С некоторой робостью переступил Кириллов порог Бюро – в работе с картами действовал режим строжайшей секретности. А «бюрократы» оказались старыми друзьями, которые уже сами начали разыскивать Михаила. Парк самолетов увеличивался вдвое, объем работ – вдесятеро. Требовались штурманы, летчики, бортмеханики, радисты…

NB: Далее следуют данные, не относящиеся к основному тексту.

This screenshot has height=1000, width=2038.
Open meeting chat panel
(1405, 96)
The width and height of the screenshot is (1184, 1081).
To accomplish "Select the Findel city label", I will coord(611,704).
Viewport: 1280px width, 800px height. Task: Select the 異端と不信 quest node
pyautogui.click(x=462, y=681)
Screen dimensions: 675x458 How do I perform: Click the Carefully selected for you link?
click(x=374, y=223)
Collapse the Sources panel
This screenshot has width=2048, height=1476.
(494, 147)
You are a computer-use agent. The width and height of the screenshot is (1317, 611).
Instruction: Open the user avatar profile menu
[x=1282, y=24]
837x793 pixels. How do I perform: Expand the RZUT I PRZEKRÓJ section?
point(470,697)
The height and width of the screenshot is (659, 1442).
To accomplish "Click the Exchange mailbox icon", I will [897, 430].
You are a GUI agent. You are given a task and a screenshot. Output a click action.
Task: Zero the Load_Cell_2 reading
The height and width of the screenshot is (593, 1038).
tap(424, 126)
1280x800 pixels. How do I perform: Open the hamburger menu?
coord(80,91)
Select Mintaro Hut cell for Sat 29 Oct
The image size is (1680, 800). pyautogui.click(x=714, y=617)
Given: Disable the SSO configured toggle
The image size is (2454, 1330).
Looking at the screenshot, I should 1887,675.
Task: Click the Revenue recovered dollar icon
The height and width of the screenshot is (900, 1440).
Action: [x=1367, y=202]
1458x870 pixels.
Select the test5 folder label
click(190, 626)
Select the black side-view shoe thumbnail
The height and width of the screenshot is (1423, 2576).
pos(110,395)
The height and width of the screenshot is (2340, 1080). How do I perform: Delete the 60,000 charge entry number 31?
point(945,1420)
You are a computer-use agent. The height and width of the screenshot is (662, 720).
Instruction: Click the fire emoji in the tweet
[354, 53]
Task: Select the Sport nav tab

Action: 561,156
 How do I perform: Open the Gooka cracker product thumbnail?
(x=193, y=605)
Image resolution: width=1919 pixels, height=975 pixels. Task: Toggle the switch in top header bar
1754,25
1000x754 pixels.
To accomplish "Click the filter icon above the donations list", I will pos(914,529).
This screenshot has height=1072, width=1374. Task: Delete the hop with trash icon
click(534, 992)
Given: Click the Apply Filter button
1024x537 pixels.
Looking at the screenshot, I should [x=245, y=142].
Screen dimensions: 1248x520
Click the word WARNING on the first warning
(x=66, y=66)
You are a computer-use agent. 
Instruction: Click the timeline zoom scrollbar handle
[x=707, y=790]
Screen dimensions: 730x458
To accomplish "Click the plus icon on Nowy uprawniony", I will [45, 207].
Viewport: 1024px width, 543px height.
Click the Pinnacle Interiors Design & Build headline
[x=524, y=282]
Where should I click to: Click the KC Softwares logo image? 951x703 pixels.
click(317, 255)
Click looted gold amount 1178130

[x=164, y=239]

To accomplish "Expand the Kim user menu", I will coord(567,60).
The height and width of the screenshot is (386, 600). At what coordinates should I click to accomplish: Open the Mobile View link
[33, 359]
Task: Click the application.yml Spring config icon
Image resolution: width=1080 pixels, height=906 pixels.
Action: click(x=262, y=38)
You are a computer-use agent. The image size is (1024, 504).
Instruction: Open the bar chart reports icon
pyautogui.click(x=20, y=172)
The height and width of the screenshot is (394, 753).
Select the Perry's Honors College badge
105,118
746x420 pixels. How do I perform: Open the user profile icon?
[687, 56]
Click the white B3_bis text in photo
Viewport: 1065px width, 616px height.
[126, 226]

Как раз в это время «Союзтранспроект» выдал технический проект подземного перехода под рекой Амур. Сооружение тоннеля («Стройка № 4»), предназначенного на случай разрушения моста у Хабаровска, началось в 1937 году, а первый рабочий поезд проследовал под Амуром через месяц после начала Великой Отечественной войны. Живучесть Транссиба – главной транспортной артерии – значительно возросла. Строительство велось в обстановке секретности. В отечественной прессе о нем заговорили только в 1980-х годах. Впрочем, для местных жителей существование железнодорожного тоннеля близ Хабаровска никогда не было тайной (хотя болтать вслух об этом не полагалось), как, впрочем, не было это секретом и для вражеских разведок. По мнению японских стратегов, перевозки военных грузов по единственной железной дороге не могли обеспечить Красную Армию в полной мере: пропускная способность была недостаточной, а сама магистраль – весьма уязвимой. Начать военные действия планировалось именно с серии крупных диверсий на Транссибе.
Правительство предпринимало все возможные меры для укрепления важнейшей транспортной артерии. Готовили резервные железнодорожные паромы на байкальском море-озере и на крупных реках, в том числе переправу приготовили и на случай разрушения моста через реку Зею.
Кириллову как специалисту, обладающему бесценным опытом, пришлось обучать новичков. Один из них – высокий калужанин, молодой летнаб Федя Румянцев – стал ему верным другом на всю жизнь. Им обоим предстояло пройти суровые испытания.